Sure, but let's look at the reality of that "rule beater" situation. In most cases, the "rule beater" scenario is only a function of a poorly derived rating and not a sailor trying to work the system. There ARE cases where some sailors have put a boat together with the intent of winning a handicap race by working the rating system. I expect that if I knew all of the cases this happened that I could count the occurrences in the last decade easily on one hand - it's very rare. While this is certainly undesirable I look at this way 1) That person is spending a ridiculous amount of effort to win a handicapped race. 2) if it matters that much, he can just take all of the $ winnings.

PHRF is a completely different animal. There are a lot more boats with wildly varying configurations being managed by people who might actually win something or have a large enough investment / ego that they wish to win at all cost. The occurrence of the "rule beater" attempts is much more prevalent under PHRF and the whole thing even generates it's own politics. We are not in that situation. The significant majority of our boats are raced to a one design configuration and only a very small % of them are being modified and customized (and an even smaller percentage are being modified and customized successfully).

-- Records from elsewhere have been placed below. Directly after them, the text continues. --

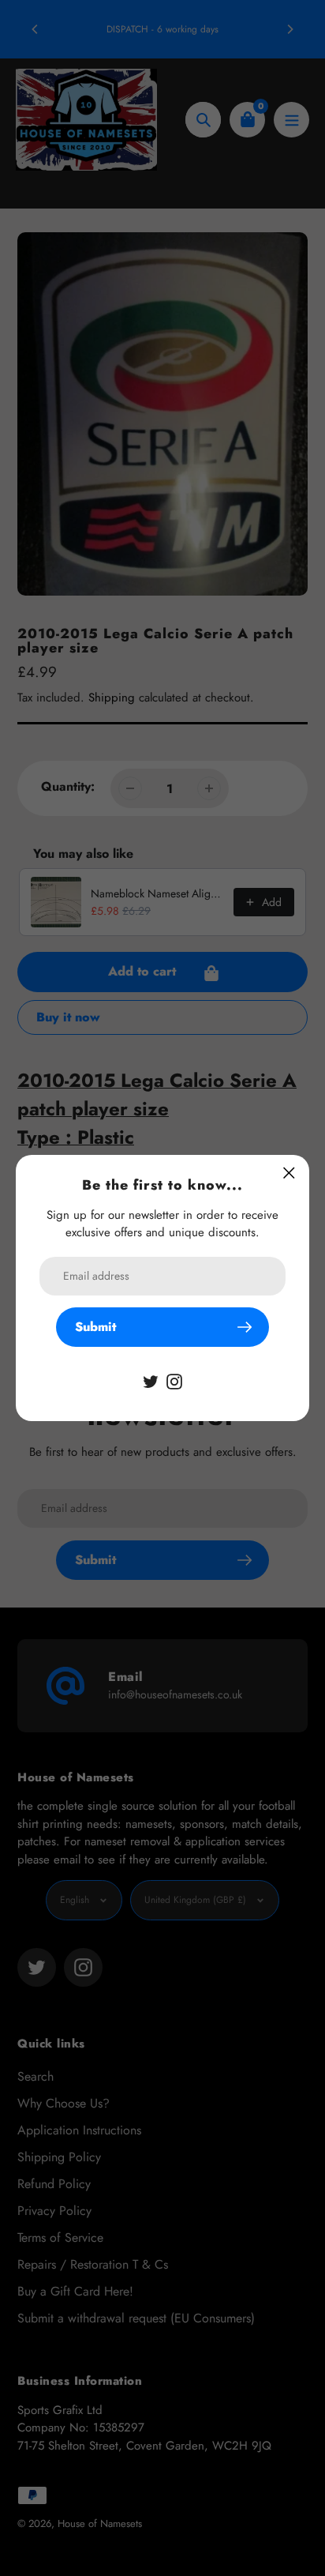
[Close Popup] (289, 1173)
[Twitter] (151, 1380)
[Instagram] (174, 1380)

The other situation is where we get a new boat / configuration and there is some debate about its rating. IMHO, the rating, if not derived strictly from a parameter/measurement based system, should lean on the stiff side until proven otherwise. That has been our recent failing in that the provisional ratings have been issued as a pretty soft number making it easy for the new design to win. While the guy that owns the new shiney boat with the soft rating is smiling, he really wasn't the guy lobbying for that number (I'm giving the benefit of the doubt here).

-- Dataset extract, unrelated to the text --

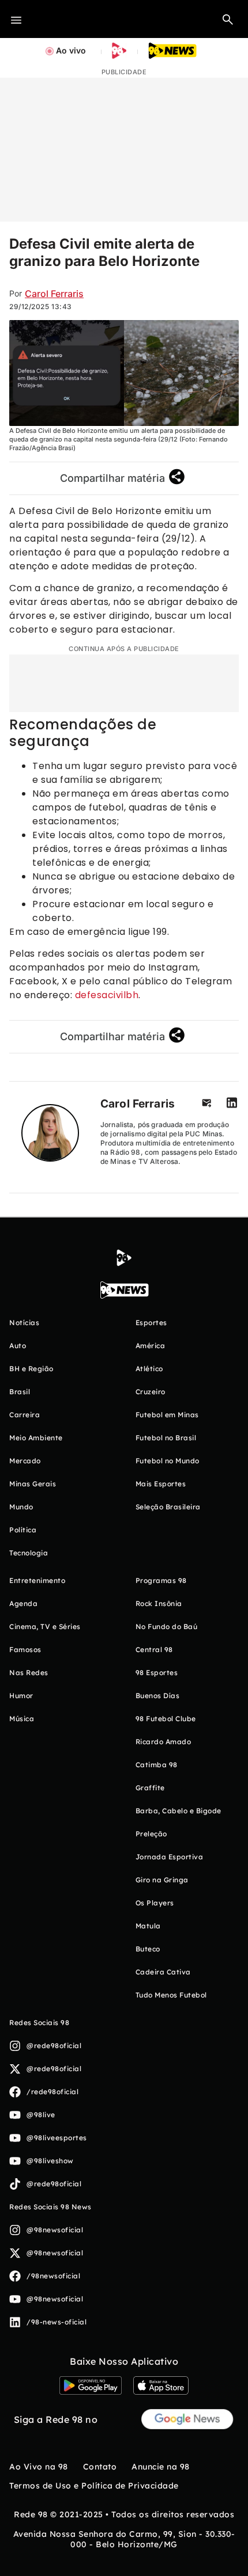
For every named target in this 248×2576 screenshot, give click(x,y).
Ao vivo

With regards to foilers, I've said it before; it's silly to try and race handicap with a foiler against a displacement boat. The capabilities are so wildly different in varying conditions that you can't assign any reasonable number to define the capabilities between the two boats. It would be like trying to assign a number between a J22 and an F18. Trying to race those two boats against each other is silly. The J22 is fast in light air but quickly falls off as it hits hull speed at around 6.5knots. The F18 has a completely different set of capabilities in wind and water conditions. By the same token, there is no reasonable way to rate and race a non-foiler against a foiler.

Handicap racing is what it is - it's never going to be perfectly accurate. We just need a system that is reasonably accurate and has a system to update to accommodate new boat designs and have simple modification factors. IMHO, there is not enough money involved or cheating taking place to justify a national measurer system.